Hirosawa Takanobu, Harada Yukinori, Mizuta Kazuya, Sakamoto Tetsu, Tokumasu Kazuki, Shimizu Taro
Department of Diagnostic and Generalist Medicine, Dokkyo Medical University, Tochigi, Japan.
Department of General Medicine, Okayama University Graduate School of Medicine, Dentistry and Pharmaceutical Sciences, Okayama, Japan.
JMIR Form Res. 2024 Jun 26;8:e59267. doi: 10.2196/59267.
The potential of artificial intelligence (AI) chatbots, particularly ChatGPT with GPT-4 (OpenAI), in assisting with medical diagnosis is an emerging research area. However, it is not yet clear how well AI chatbots can evaluate whether the final diagnosis is included in differential diagnosis lists.
This study aims to assess the capability of GPT-4 in identifying the final diagnosis from differential-diagnosis lists and to compare its performance with that of physicians for case report series.
We used a database of differential-diagnosis lists from case reports in the American Journal of Case Reports, corresponding to final diagnoses. These lists were generated by 3 AI systems: GPT-4, Google Bard (currently Google Gemini), and Large Language Models by Meta AI 2 (LLaMA2). The primary outcome was focused on whether GPT-4's evaluations identified the final diagnosis within these lists. None of these AIs received additional medical training or reinforcement. For comparison, 2 independent physicians also evaluated the lists, with any inconsistencies resolved by another physician.

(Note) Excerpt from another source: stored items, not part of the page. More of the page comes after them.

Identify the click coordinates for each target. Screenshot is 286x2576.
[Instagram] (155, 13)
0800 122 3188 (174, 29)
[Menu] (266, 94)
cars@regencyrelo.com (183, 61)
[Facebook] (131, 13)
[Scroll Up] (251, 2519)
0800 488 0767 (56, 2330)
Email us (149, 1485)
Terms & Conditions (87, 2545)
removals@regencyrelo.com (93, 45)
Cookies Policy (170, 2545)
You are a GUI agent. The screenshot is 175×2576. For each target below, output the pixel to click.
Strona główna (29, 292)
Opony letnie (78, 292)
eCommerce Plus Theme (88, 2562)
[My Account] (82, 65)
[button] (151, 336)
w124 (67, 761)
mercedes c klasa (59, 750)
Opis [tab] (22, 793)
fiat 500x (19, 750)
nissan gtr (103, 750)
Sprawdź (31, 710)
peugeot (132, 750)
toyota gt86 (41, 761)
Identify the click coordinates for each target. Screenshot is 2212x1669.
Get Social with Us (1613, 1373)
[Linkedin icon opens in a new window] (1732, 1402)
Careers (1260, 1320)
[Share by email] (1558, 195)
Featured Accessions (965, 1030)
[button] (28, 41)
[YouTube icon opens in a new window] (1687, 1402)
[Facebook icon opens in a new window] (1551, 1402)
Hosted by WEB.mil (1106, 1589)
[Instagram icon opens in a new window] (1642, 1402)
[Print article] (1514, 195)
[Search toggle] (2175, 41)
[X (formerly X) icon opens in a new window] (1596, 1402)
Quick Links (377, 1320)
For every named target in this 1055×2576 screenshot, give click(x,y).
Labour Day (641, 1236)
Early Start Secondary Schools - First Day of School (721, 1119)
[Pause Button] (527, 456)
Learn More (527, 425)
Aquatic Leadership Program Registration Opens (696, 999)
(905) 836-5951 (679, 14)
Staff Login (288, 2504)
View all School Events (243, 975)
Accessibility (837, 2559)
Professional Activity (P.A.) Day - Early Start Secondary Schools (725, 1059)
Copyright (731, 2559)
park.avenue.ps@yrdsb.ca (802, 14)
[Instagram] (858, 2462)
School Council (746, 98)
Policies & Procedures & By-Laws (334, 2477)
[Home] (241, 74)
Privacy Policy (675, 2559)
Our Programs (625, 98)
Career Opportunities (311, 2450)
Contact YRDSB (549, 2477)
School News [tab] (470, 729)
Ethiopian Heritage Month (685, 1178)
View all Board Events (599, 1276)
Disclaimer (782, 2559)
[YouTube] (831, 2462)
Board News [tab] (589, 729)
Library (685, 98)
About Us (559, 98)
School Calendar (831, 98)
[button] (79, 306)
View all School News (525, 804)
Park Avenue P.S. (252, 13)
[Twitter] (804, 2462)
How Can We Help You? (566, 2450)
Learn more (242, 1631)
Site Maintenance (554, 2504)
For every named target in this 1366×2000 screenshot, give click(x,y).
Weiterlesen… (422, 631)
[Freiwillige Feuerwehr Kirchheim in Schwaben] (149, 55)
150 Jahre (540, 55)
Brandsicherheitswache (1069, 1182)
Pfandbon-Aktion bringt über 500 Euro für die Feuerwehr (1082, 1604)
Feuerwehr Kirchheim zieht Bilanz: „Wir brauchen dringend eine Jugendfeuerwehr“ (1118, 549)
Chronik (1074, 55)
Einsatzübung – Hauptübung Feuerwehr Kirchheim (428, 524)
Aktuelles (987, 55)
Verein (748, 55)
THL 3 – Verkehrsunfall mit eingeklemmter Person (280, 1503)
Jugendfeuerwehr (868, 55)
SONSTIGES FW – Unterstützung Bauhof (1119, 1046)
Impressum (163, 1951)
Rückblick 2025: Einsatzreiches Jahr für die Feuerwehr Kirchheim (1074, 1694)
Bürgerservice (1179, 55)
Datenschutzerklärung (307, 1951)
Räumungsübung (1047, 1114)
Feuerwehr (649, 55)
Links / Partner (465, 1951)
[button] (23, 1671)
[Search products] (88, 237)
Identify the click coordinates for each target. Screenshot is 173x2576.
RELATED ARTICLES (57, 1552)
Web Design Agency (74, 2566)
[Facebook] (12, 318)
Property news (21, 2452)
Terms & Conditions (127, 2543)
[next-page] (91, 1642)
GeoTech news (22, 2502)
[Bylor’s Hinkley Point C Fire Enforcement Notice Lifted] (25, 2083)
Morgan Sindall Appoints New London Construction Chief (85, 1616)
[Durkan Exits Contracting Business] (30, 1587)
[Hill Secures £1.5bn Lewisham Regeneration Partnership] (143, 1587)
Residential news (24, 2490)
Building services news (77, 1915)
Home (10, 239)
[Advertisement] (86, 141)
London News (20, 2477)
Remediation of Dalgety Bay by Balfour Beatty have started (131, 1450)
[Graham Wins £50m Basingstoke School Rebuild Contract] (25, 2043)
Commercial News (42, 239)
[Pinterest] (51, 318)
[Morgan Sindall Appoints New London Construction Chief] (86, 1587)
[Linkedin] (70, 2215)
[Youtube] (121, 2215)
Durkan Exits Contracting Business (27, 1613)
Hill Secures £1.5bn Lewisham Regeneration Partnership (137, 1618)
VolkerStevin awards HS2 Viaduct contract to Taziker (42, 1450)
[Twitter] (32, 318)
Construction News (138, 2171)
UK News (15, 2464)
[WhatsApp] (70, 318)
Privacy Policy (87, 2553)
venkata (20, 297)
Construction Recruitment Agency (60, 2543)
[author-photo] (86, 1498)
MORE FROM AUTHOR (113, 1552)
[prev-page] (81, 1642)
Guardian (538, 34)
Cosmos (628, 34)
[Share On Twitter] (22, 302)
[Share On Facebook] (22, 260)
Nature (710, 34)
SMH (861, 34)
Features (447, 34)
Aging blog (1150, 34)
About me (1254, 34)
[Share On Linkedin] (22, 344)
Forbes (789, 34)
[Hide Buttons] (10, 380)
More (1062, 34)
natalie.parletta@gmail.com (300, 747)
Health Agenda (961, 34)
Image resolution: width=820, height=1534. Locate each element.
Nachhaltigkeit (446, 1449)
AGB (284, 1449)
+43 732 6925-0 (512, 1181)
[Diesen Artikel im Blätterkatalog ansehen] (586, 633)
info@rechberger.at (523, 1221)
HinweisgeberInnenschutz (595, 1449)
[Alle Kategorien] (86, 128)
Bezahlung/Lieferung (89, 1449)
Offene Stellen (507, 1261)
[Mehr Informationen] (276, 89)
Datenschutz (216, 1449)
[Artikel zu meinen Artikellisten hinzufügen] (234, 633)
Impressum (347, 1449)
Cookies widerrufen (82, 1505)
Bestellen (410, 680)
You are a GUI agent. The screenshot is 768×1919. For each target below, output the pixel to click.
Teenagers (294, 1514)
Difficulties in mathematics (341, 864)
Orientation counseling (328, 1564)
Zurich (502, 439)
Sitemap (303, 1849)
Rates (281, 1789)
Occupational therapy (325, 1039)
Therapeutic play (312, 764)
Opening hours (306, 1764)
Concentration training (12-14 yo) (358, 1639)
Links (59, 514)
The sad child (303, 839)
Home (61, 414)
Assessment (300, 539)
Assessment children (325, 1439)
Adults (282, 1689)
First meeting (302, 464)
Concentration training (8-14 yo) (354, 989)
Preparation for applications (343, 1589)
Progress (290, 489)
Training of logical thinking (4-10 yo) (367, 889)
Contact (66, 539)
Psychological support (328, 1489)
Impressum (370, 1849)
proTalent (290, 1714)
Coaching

The 3 AIs generated a total of 1176 differential diagnosis lists from 392 case descriptions. GPT-4's evaluations concurred with those of the physicians in 966 out of 1176 lists (82.1%). The Cohen κ coefficient was 0.63 (95% CI 0.56-0.69), indicating a fair to good agreement between GPT-4 and the physicians' evaluations.
GPT-4 demonstrated a fair to good agreement in identifying the final diagnosis from differential-diagnosis lists, comparable to physicians for case report series. Its ability to compare differential diagnosis lists with final diagnoses suggests its potential to aid clinical decision-making support through diagnostic feedback. While GPT-4 showed a fair to good agreement for evaluation, its application in real-world scenarios and further validation in diverse clinical environments are essential to fully understand its utility in the diagnostic process.
人工智能(AI)聊天机器人,尤其是配备GPT-4的ChatGPT(OpenAI),在辅助医学诊断方面的潜力是一个新兴的研究领域。然而,目前尚不清楚AI聊天机器人在评估最终诊断是否包含在鉴别诊断列表中表现如何。
本研究旨在评估GPT-4从鉴别诊断列表中识别最终诊断的能力,并将其与医师对病例报告系列的表现进行比较。
我们使用了《美国病例报告杂志》病例报告中的鉴别诊断列表数据库,这些列表对应最终诊断。这些列表由3个人工智能系统生成:GPT-4、谷歌巴德(目前是谷歌Gemini)和Meta AI 2的大语言模型(LLaMA2)。主要结果集中在GPT-4的评估是否能在这些列表中识别出最终诊断。这些人工智能均未接受额外的医学培训或强化。为作比较,2名独立的医师也对这些列表进行了评估,任何不一致之处由另一名医师解决。
这3个人工智能从392个病例描述中总共生成了1176个鉴别诊断列表。在1176个列表中,GPT-4的评估与医师的评估在966个列表中一致(82.1%)。Cohen κ系数为0.63(95%CI 0.56 - 0.69),表明GPT-4与医师的评估之间存在中等至良好的一致性。
GPT-4在从鉴别诊断列表中识别最终诊断方面表现出中等至良好的一致性,与医师对病例报告系列的表现相当。它将鉴别诊断列表与最终诊断进行比较的能力表明其有潜力通过诊断反馈辅助临床决策支持。虽然GPT-4在评估方面表现出中等至良好的一致性,但其在现实场景中的应用以及在不同临床环境中的进一步验证对于充分了解其在诊断过程中的效用至关重要。